• [TEXTE À LIRE]:
════════

Loi sur le renseignement: les services secrets n’en font qu’à leur tête

Le Service de renseignement de la Confédération (SRC) devrait désormais pouvoir surveiller plus de groupes de personnes à l’aide de nouvelles compétences étendues et de restrictions assouplies, et notamment en s’infiltrant dans les systèmes informatiques du personnel de santé, des médias et des avocat·e·s. Les services secrets pourraient à l’avenir lire ce que vous racontez à votre médecin.

La nouveauté a l'air dérisoire mais c'est en fait un changement potentiellement explosif: dans la révision en cours de la loi sur le renseignement (LRens), le passage suivant devrait être supprimé de l’art. 28, al. 2 au sujet des «mesures ordonnées à l’encontre de tiers»: «Il ne peut ordonner une telle mesure lorsque le tiers appartient à l’un des groupes professionnels visés aux art. 171 à 173 du code de procédure pénale».  

Derrière cette suppression se cache un véritable bouleversement en matière de droits fondamentaux et d’éthique professionnelle, avec des conséquences désastreuses pour chacun et chacune d’entre nous. Parmi les «mesures de recherche soumises à autorisation» figurent la surveillance téléphonique et postale ainsi que l’infiltration dans des ordinateurs individuels ou des réseaux entiers. Les catégories professionnelles mentionnées comprennent les «médecins, dentistes, chiropraticiens, pharmaciens, psychologues, ainsi que leurs auxiliaires» et les «ecclésiastiques, avocats, défenseurs, notaires, conseils en brevet».

════════

• [DONNÉES FOURNIES]:
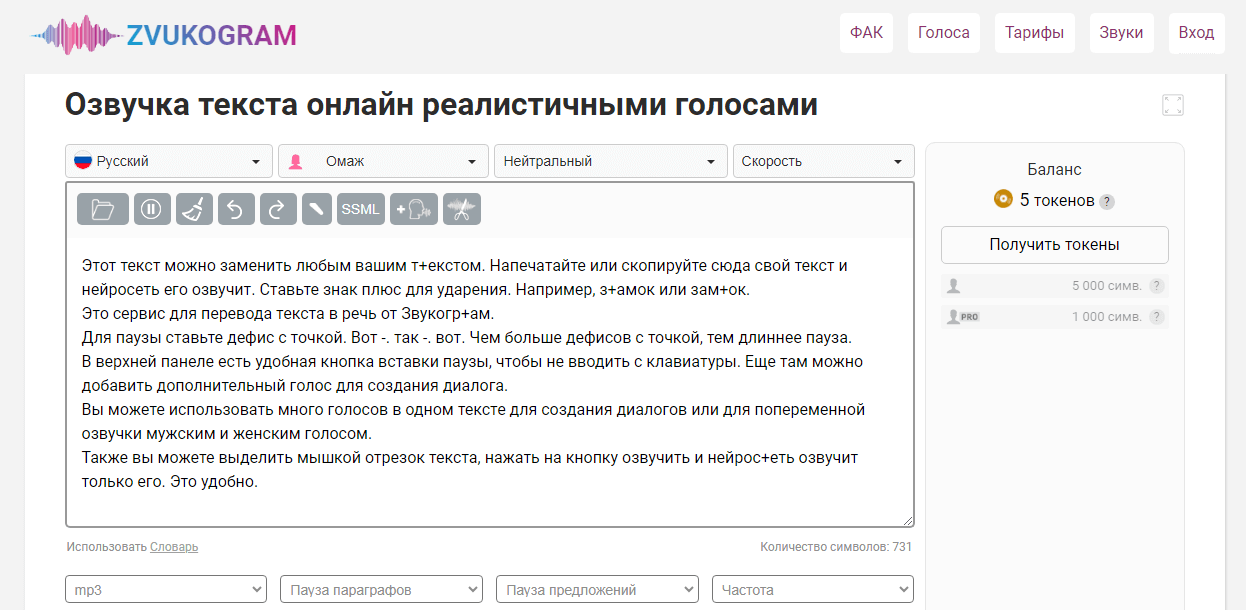Click the Получить токены button

(1054, 244)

════════

Poursuivez le texte sur la révision de la loi sur le renseignement en reprenant juste après sa dernière phrase.

• [RÉPONSE]:
Toutes ces catégories sont soumises au secret professionnel; et pour les journalistes, la protection des sources est elle aussi ancrée dans la loi. Ainsi, les discussions entre un·e patient·e et son ou sa médecin sont actuellement des informations protégées et les journalistes peuvent garantir la confidentialité à leurs informateurs et informatrices. Mais le Service de renseignement de la Confédération (SRC) veut désormais aussi pouvoir accéder aux données des ordinateurs d’avocat·e·s, de journalistes, de pasteur·e·s ou de membres du personnel médical. Ces personnes n’en seraient toutefois pas informées car «ces mesures sont exécutées secrètement et à l’insu des personnes concernées».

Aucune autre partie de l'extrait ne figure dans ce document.